In order to thrive, restaurant leadership should be demanding food innovation.
According to Nation’s Restaurant News, restaurant executives are always blame events like elections for soft sales performance. However, Wells Fargo data tells us that consumer spending typically goes up during election years.
I travel quite a bit for work and as part of that travel, I dine out a lot. I can tell you that reservations are still a must, a wait should be expected and full restaurants are the norm. My focus group of one tells me that consumers are still dining out frequently.
So, what is the real problem? The real problem is the approach that drives executives to look for external forces to blame in the first place. They are so focused on making it through another board meeting or another analyst call that their real strategy is survival.
Survival as a strategy is the same as raising prices or cutting costs to drive short-term profits. The irony is that survival as a strategy will inevitably result in the exact opposite of the desired outcome. That’s because when survival is the focus, starting at the top, everyone else in the organization behaves the same way.
The menu innovation department stops innovating and instead delivers incrementally. So we see things like toppings or spice differences on old entrees. Service is no longer memorable. At best it’s forgettable bordering on regrettable. Even procurement does the same thing by beating up long-term vendors for savings instead of demanding higher quality or unique food components.
Finally, marketing has the impossible job of presenting the same old story in some new way. But wait, isn’t it marketing’s job to find or create something differentiated when it’s not that obvious? That answer is a resounding, “Yes!”

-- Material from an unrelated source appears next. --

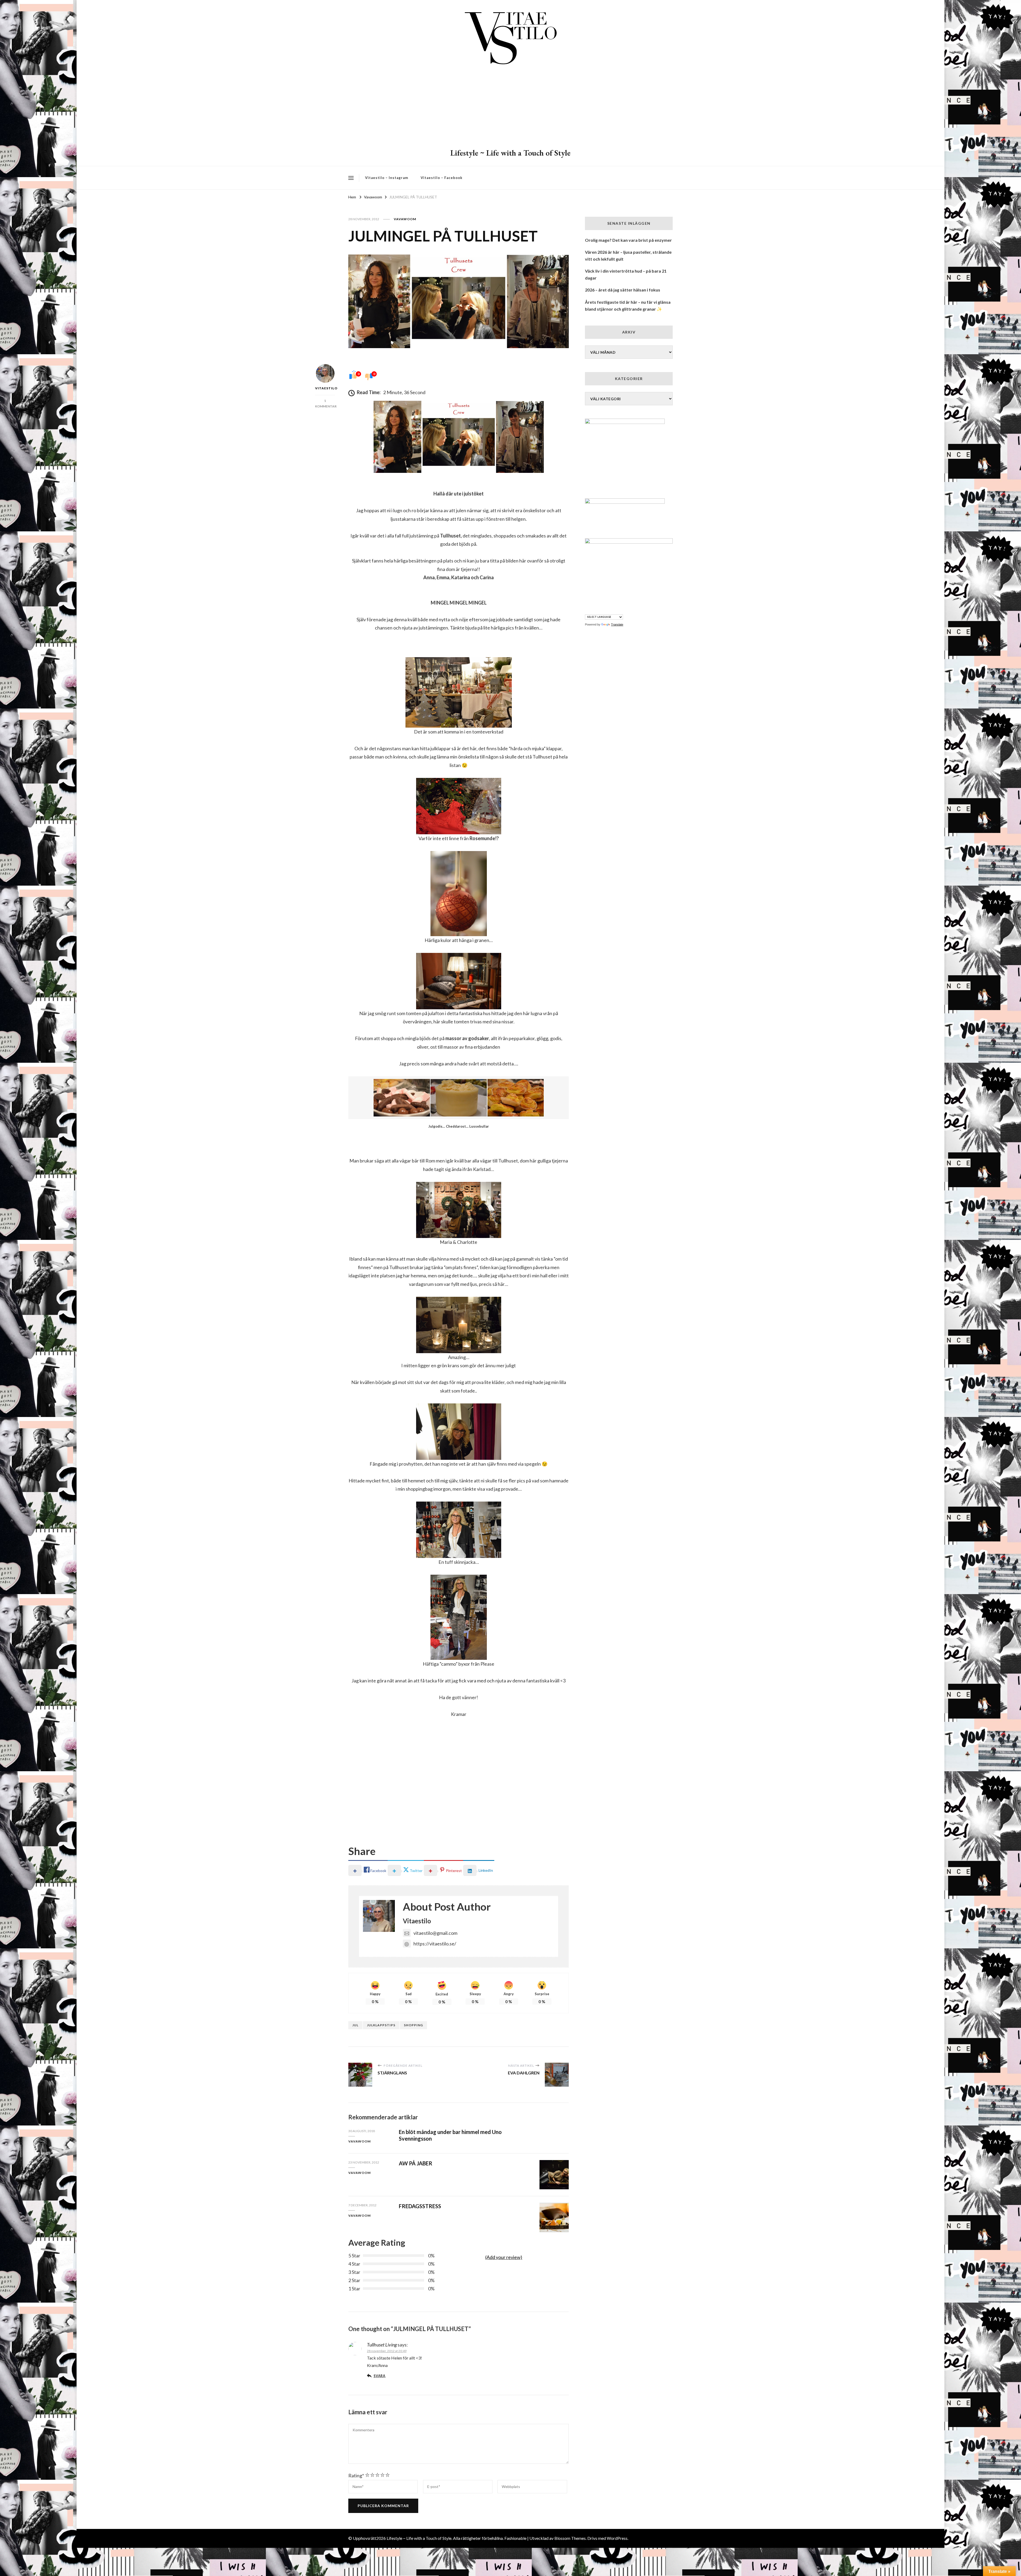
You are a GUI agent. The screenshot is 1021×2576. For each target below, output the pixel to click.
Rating (356, 2475)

That is sometimes where really interesting advertising comes from. However, in a company where survival is the strategy how interesting do you think the advertising will actually be? You guessed it. It will be “safe,” “middle of the fairway” and “unobjectionable”. That’s because surviving is definitely not thriving.
In order to thrive, restaurant leadership should be demanding food innovation. The independents are doing it every day. A no-compromise approach to service and food quality should be table-stakes. Again, independents are doing it because they know their best, and sometimes only, marketing is the last meal experienced.
Marketing needs to be taking risks. If it doesn’t make the organization a little bit uncomfortable, it’s unlikely anyone will pay much attention to it. I, for one, wouldn’t mind seeing advertising dollars repurposed to driving true menu innovation in the near term.
If you are delivering a superior experience, consumers will find a way to spend money with you.